The report noted that the committee had not taken evidence from terminally ill people. I will leave it at that in terms of responding to the noble Baroness, Lady Thornton. However, we took evidence, as we were requested to do, on safeguarding and procedures, and, within the confines of a very brief committee, we took a wide range of evidence. Should we and could we have taken more? Absolutely, but within the confines of what we were able to do I think we did a job. I certainly did not at any point speak or vote against, or indeed take any view on, the idea that we should not take evidence from terminally ill people, so it is unfortunate that that has become a topic of debate.
The reason I rose to speak is that the question of capacity versus ability is hugely important. There are references throughout the Bill to the Mental Capacity Act, but to suggest that this one amendment is not appropriate is an unfortunate legal point. The amendment says that people should have the ability to make the decision, but “ability” reaches far beyond the narrow confines of the Mental Capacity Act. At various points in Committee, we will talk about capacity. The committee took evidence on capacity, and a key thing to bear in mind about the Mental Capacity Act is that it was never designed for a life or death decision. We need to be very clear as a Committee of the whole House and as parliamentarians—
The Mental Capacity Act is used in life and death issues in healthcare. If someone decides not to have care, the doctor has to ensure that that person has capacity to make that decision, so it is already used in that way.

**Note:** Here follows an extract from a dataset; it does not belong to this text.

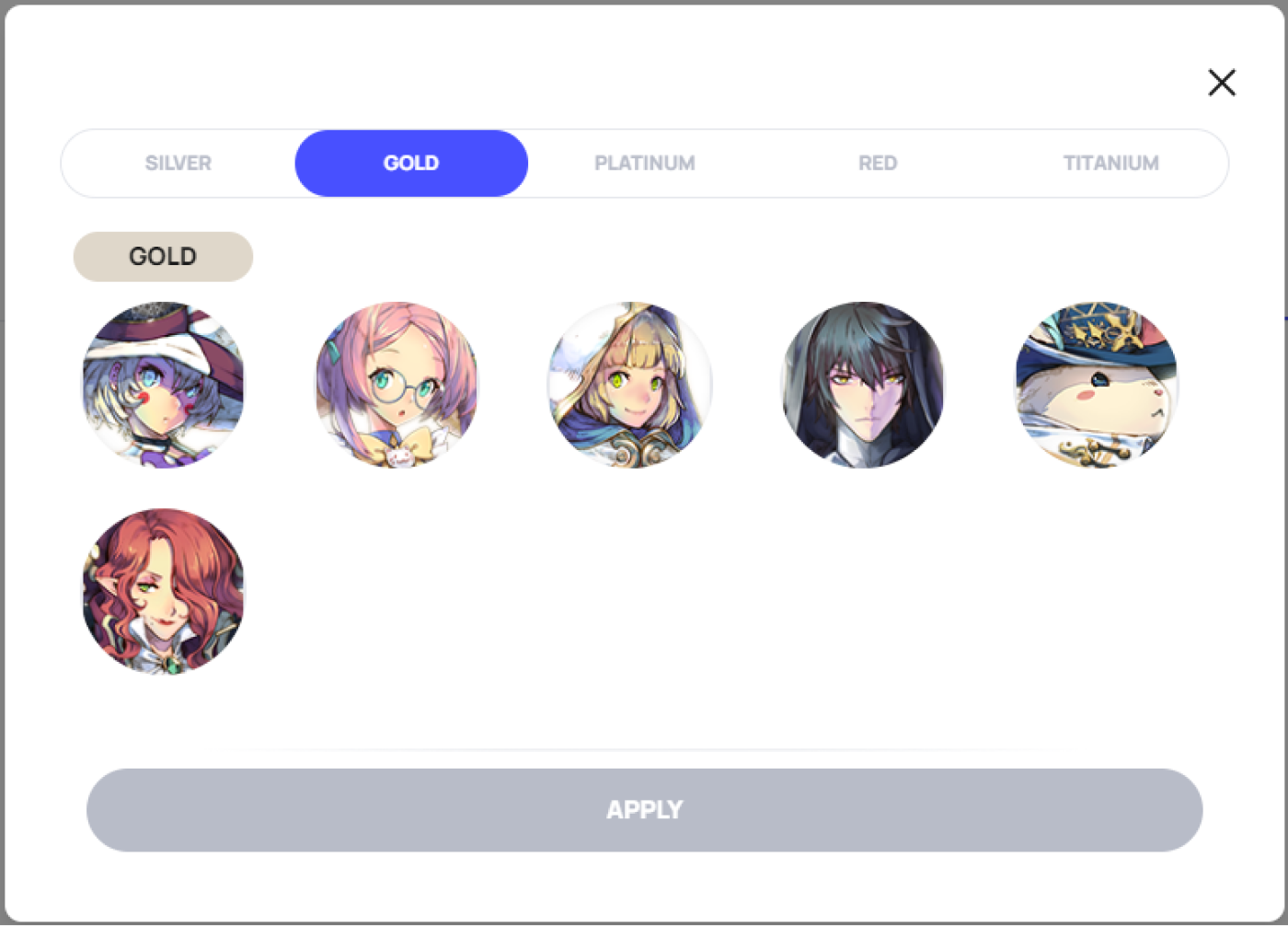This screenshot has width=1288, height=926.
Task: Click the beige GOLD section label
Action: 163,256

My Lords, I am grateful to my noble friend for pointing out that the Mental Capacity Act is used for life and death issues, but it certainly was not designed for assisted dying and I suggest that it is not a robust test for these particular purposes. If we are going to pass this legislation, we need to be sure that we have tests that are as robust as possible.
A particular point that we need to bear in mind is that the legislation was not drafted in the way that it is normally drafted; it was done in a way that was described as “on a shoestring”. It is surely up to your Lordships’ House and the other place to ensure that the provisions we have in place do not look as though they have been made on a shoestring. They need to be robust. Decisions about capacity can be taken at a moment in time. We need to ensure that the decision where someone says, “Yes, I think I want an assisted death”, is when they are at a later stage in their illness.
My Lords, earlier on in the debate, there was a discussion concerning members of the committee, on who was or was not called, or who was denied the right to be called to it. I suggest that the straitjacket of the time this House allocated probably did not allow the relevant committee the appropriate time to call everyone that it thought was appropriate. It ought to have been given more time, but it seems that it had to be rushed.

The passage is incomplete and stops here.